Tribunlampung.co.id, Bandar Lampung – Bhayangkara Presisi Lampung FC menembus empat besar klasemen sementara Super League 2025-2026.
Hal ini setelah memetik kemenangan comeback atas PSIM Yogyakarta.
Duel Bhayangkara Presisi Lampung FC vs PSIM Yogyakarta dalam laga pekan ke-28 BRI Super League 2025-2026 digelar di Stadion Sumpah Pemuda, Way Halim, Bandar Lampung, Jumat (17/4/2026) sore.
Dalam pertandingan yang berlangsung dramatis, tuan rumah berhasil mengamankan tiga poin berkat kemenangan 2-1.
Kedua gol Bhayangkara FC disumbangkan Nehar Sadiki pada menit 49 dan Moussa Sidibe pada menit 56.
Baca Juga Babak I Usai, Bhayangkara FC vs PSIM 0-1
Sementara gol PSIM dilesakkan Savio Sheva pada menit sembilan.
Laga ini berlangsung dalam tempo cukup tinggi. Sejak peluit awal ditiup oleh wasit Candra, kedua tim langsung memeragakan permainan terbuka.
Jual-beli serangan terjadi di lini tengah yang membuat tempo pertandingan berjalan sangat dinamis.
Petaka bagi tuan rumah datang di menit kesembilan. Mendapat umpan tarik dari Corfe Deri Antony, Savio Sheva melepaskan tembakan terukur yang menjebol gawang M Aqil Savik.
Tertinggal satu gol, anak asuh Paul Munster berupaya bangkit. Pada menit ke-19, Moussa Sidibe nyaris menyamakan kedudukan melalui eksekusi tendangan bebas.
Namun, tembakan Sidibe mampu ditangkap kiper PSIM Cahya Supriadi.

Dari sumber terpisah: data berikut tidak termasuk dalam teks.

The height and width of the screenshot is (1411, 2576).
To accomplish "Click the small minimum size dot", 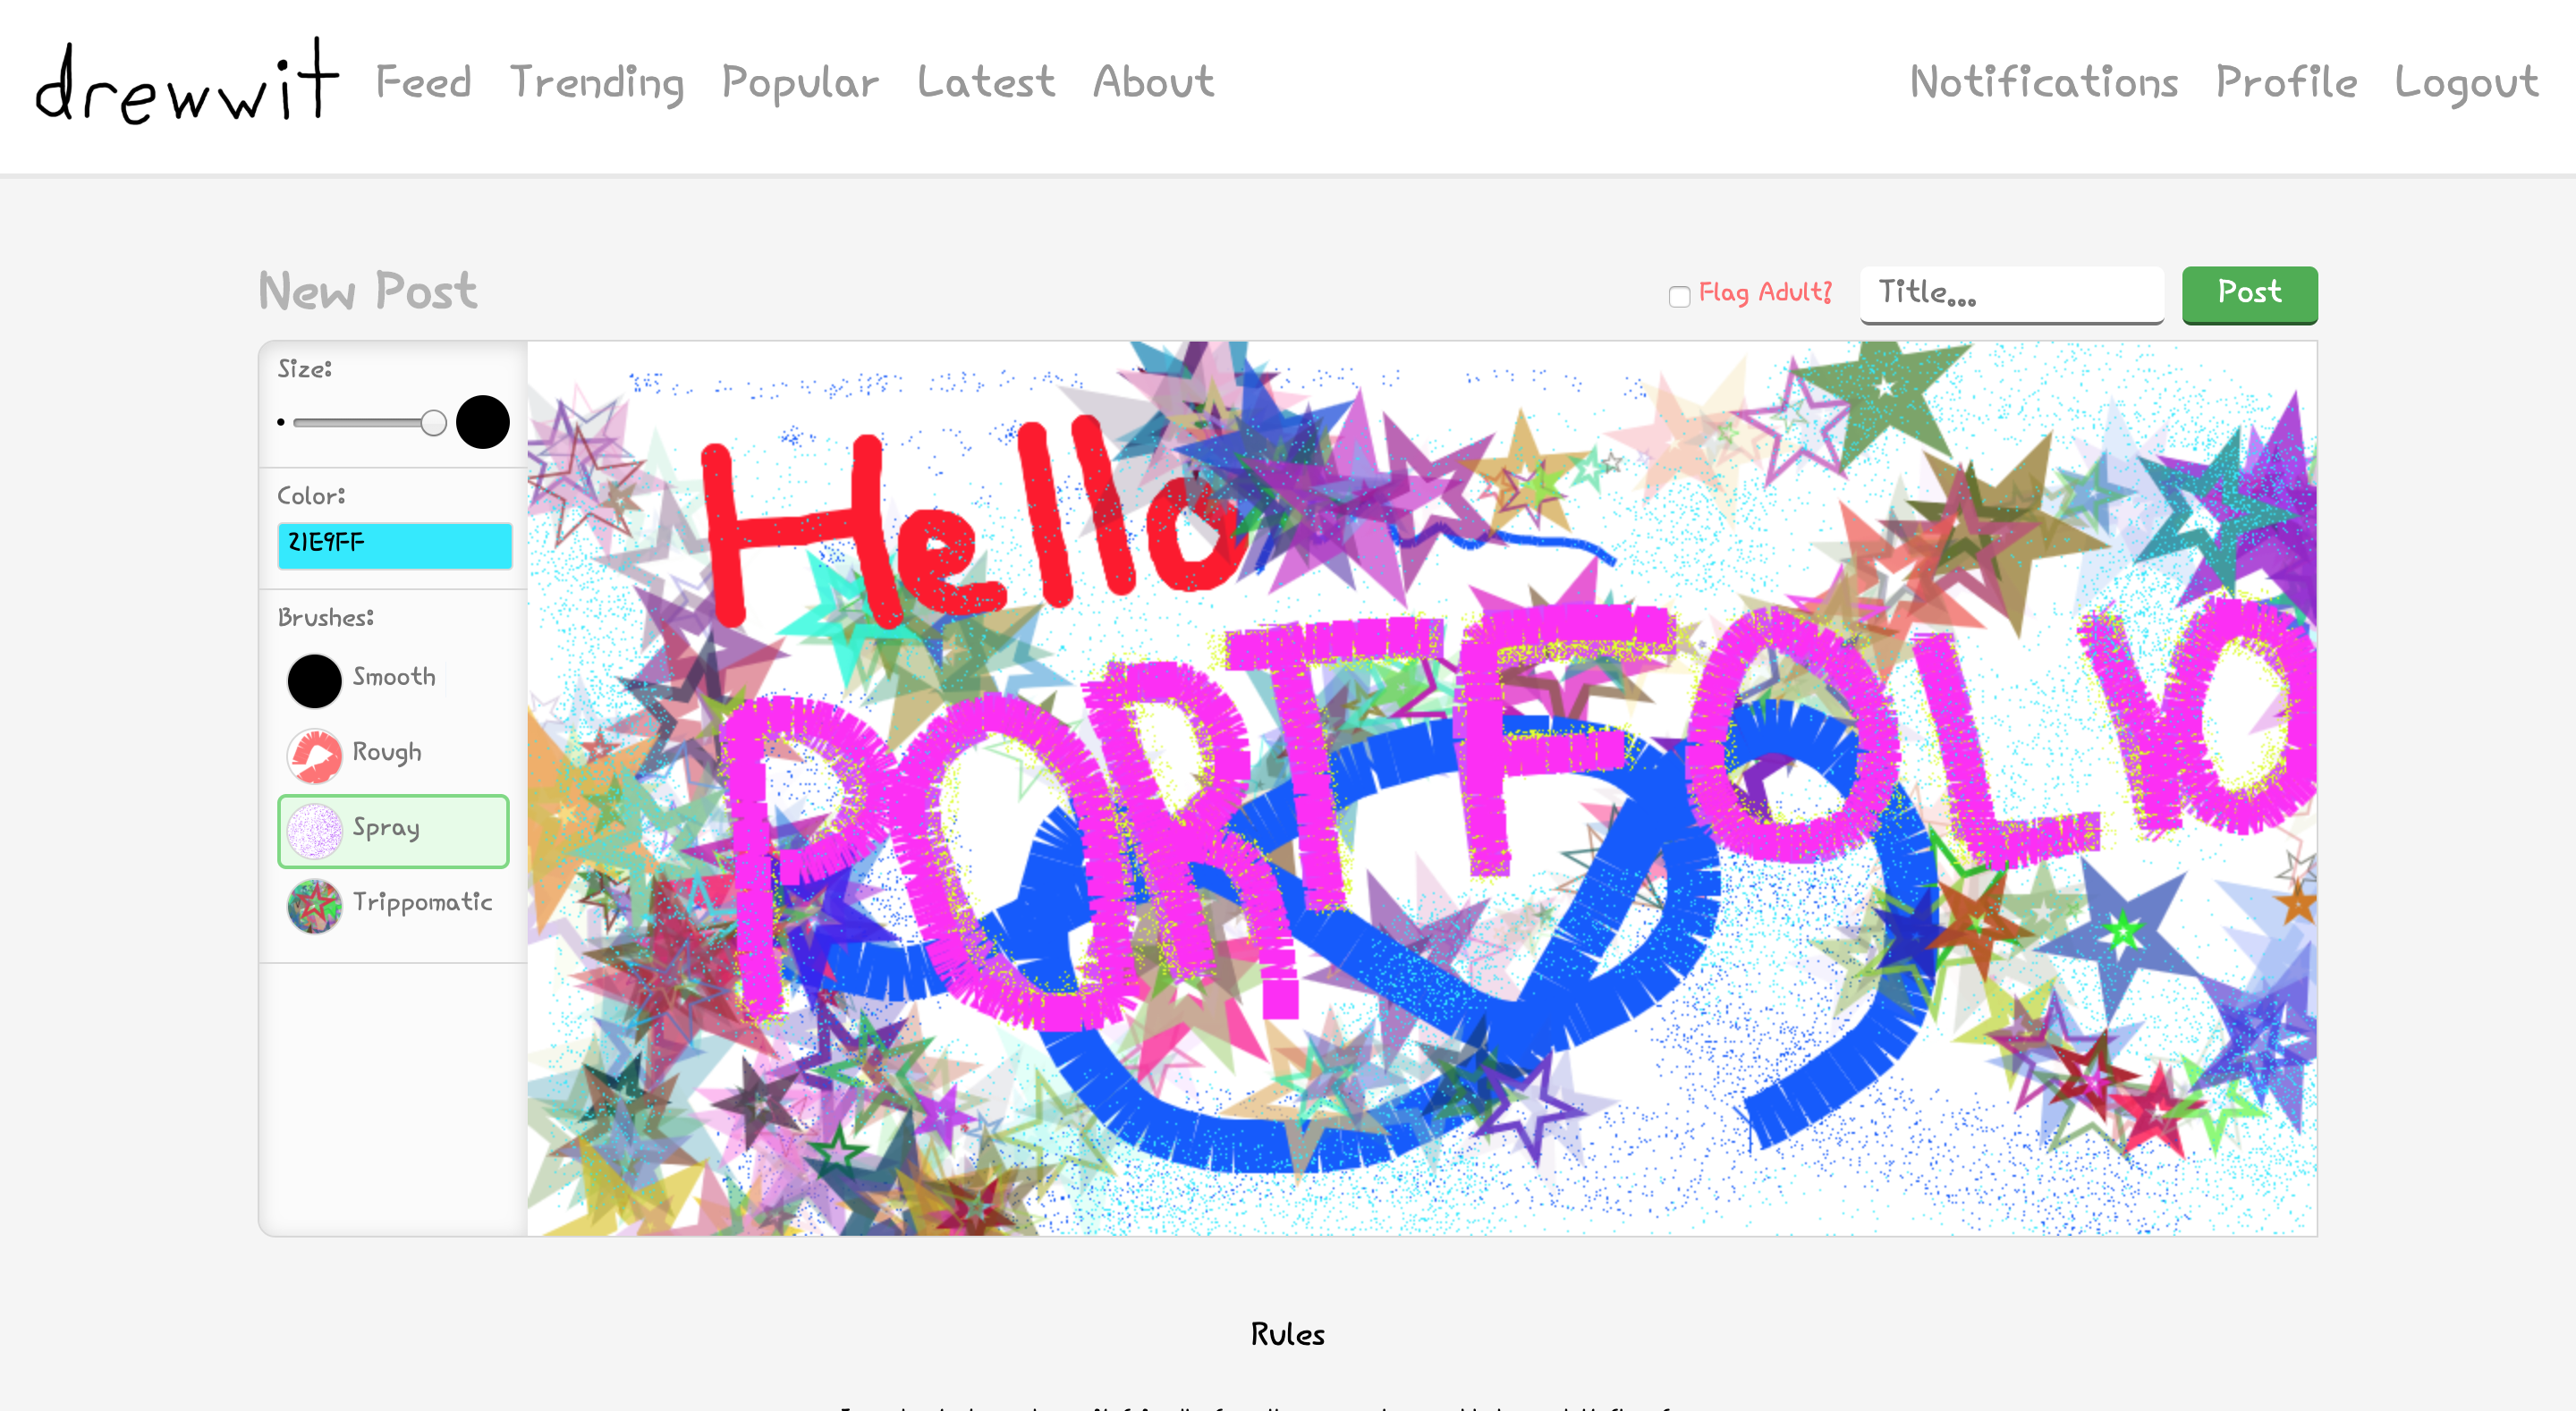I will click(281, 422).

Tensi sempat memanas pada menit ke-22 saat terjadi kemelut di luar kotak penalti Bhayangkara FC.
Bola liar hasil sapuan yang tidak sempurna ditendang keras pemain PSIM dan mengenai dada sang kapten, Wahyu Subo Seto.
Sempat mendapat perawatan medis, Subo Seto akhirnya mampu melanjutkan laga. Pada menit ke-26, kerja sama satu-dua Sidibe dan Ryo Matsumura kembali mengancam. Namun, sepakan Sidibe masih terlalu lemah.
PSIM tak tinggal diam. Pada menit ke-30 dan 34, mereka kembali menekan lewat bola liar dan sepakan Pulga Vidal. Namun, Aqil Savik tampil gemilang melakukan penyelamatan.
Bhayangkara sempat mendapat peluang lewat Frengky Missa di menit ke-35, namun bola masih melambung di atas mistar.
Memasuki menit ke-40, hujan deras mulai mengguyur Stadion Sumpah Pemuda.
Meskipun lapangan menjadi licin, semangat kedua tim tidak surut. Wasit memberikan tambahan waktu 4 menit, namun skor 0-1 untuk tim tamu tetap bertahan hingga turun minum.
Pada babak kedua, Bhayangkara FC tampil lebih agresif. Dua gol dicetak tuan rumah hanya dalam tempo tujuh menit.
Sidibe kembali menjadi bintang kemenangan timnya. Gol yang dicetak Sadiki merupakan assist darinya.
Dari skema tendangan bebas, Sidibe melepaskan umpan terukur ke kotak penalti PSIM. Bola langsung ditanduk Sadiki untuk mengoyak gawang Cahya Supriadi.
Tujuh menit berselang, Sidibe ikut mencatatkan namanya di papan skor.
Mendapat umpan dari pemain pengganti Moisés Wolschick, Sidibe merobek gawang PSIM dengan kepalanya.
Berkat tambahan tiga poin, Bhayangkara FC merangsek ke empat besar klasemen sementara Super League.
Dari 28 laga yang sudah dimainkan, skuad asuhan Paul Munster ini meraih 47 poin. Mereka menggeser Malut United yang mengoleksi 46 poin dari 27 laga.